But let's return to the issue of Chrono Cross's story! When Serge returns to his hometown, he discovers that its citizens are none too pleased to see him as they are all dramatically revealed to be biased against demi-humans. That's right, instead of furthering the main plot of a nigh forty-hour game, Chrono Cross decides to spend what feels like ten hours lecturing you about why racism is wrong. Every interaction you make in the town of Arni results in Serge and company being shouted at to leave. No one believes that Lynx is Serge, including his mother, who is horribly underwritten, by the way, and even Poshul refuses to join your party. Things come to a head when the wizened sage, Radius, confronts your party and challenges them to a battle. After emerging victorious, the party gains the trust of Radius, but even he cannot convince the villagers to accept Serge.

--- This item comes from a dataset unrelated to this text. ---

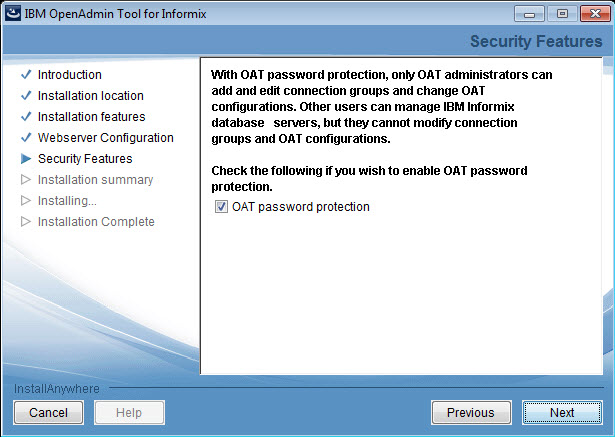Click the Installation location checkmark icon

pos(25,96)
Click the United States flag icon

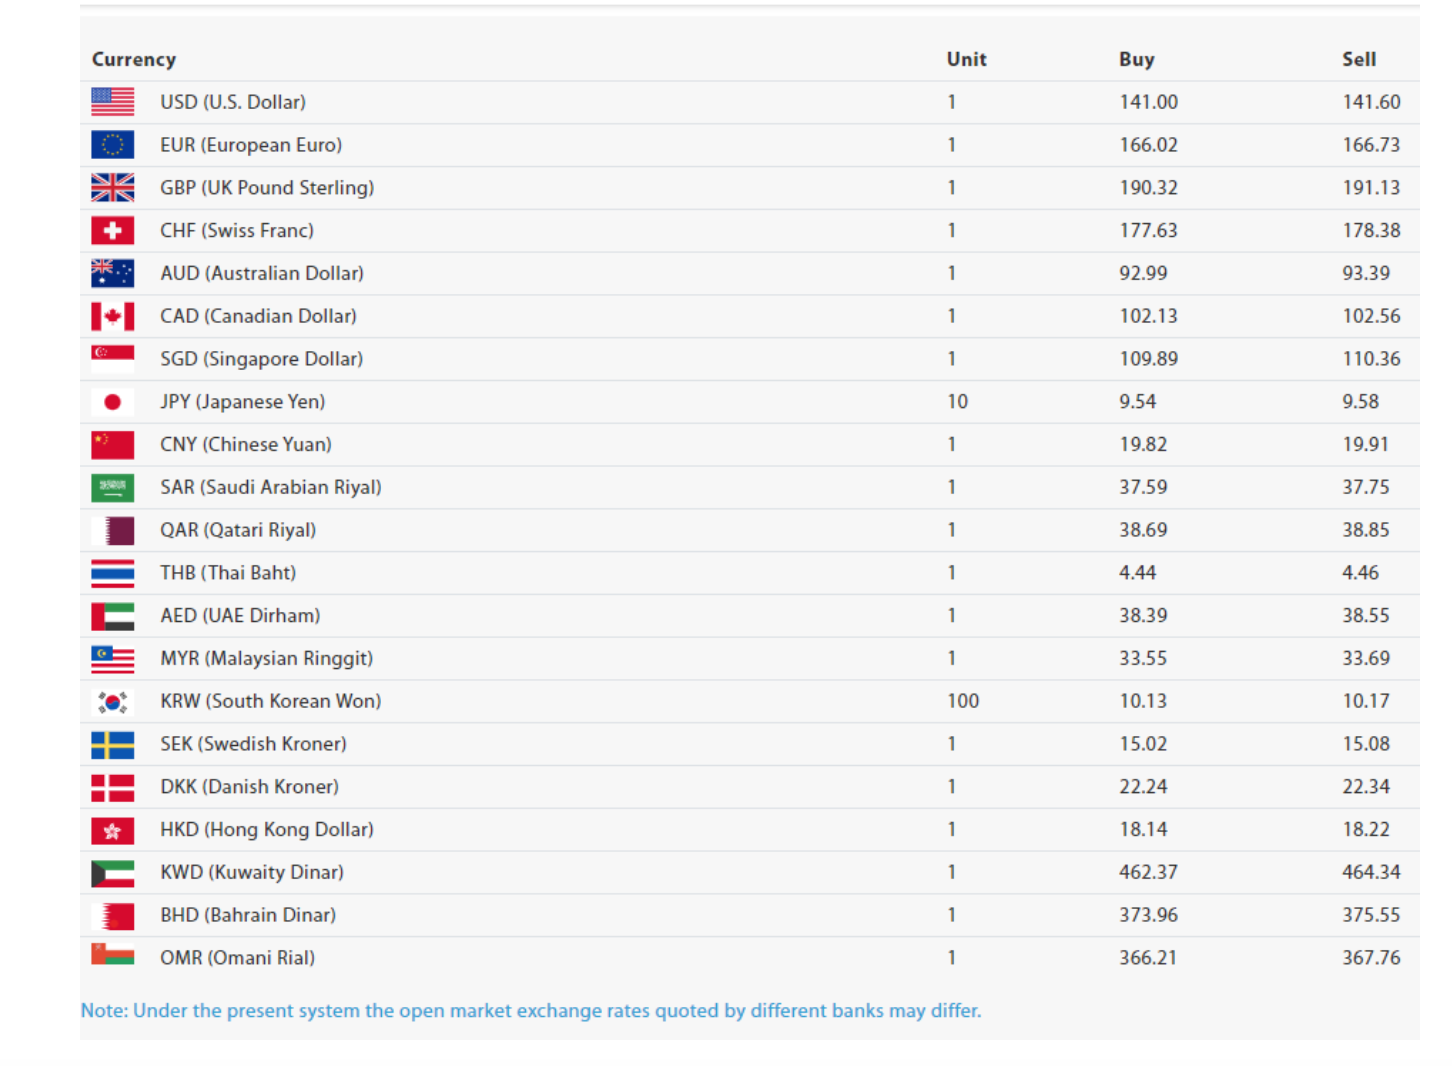[112, 102]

Now, I want to make it very clear that . However, with the nine or ten different A and B plots that the game has active in its burner, another subplot is not what I was interested in at this time. If the game was solely focused on surfacing how humanity has done the demi-humans dirty, that would be one thing. But because this game cannot make up its goddamn mind on what it wants its story to be about, this thread feels entirely out of place. To make matters worse, the game complicates things further by tossing in two extra story developments when you revisit Termina in the Home World. Upon entering the once-bustling city, you discover it under occupation by the nation of Porre, and upon meeting up with Van, learn more about the "Frozen Flame." The latter of which is shockingly the quest item that returns you to the main path. Truth be told, while I was picking up new party members and trying to wrap my mind around the ten different story threads popping off in the game, it wasn't until much later when I realized the Frozen Flame was connected to the main story. Everything else was secondary, and that includes the nigh seven-minute cutscene in which Van shares his sob story about wanting to help his father's failing artistic career.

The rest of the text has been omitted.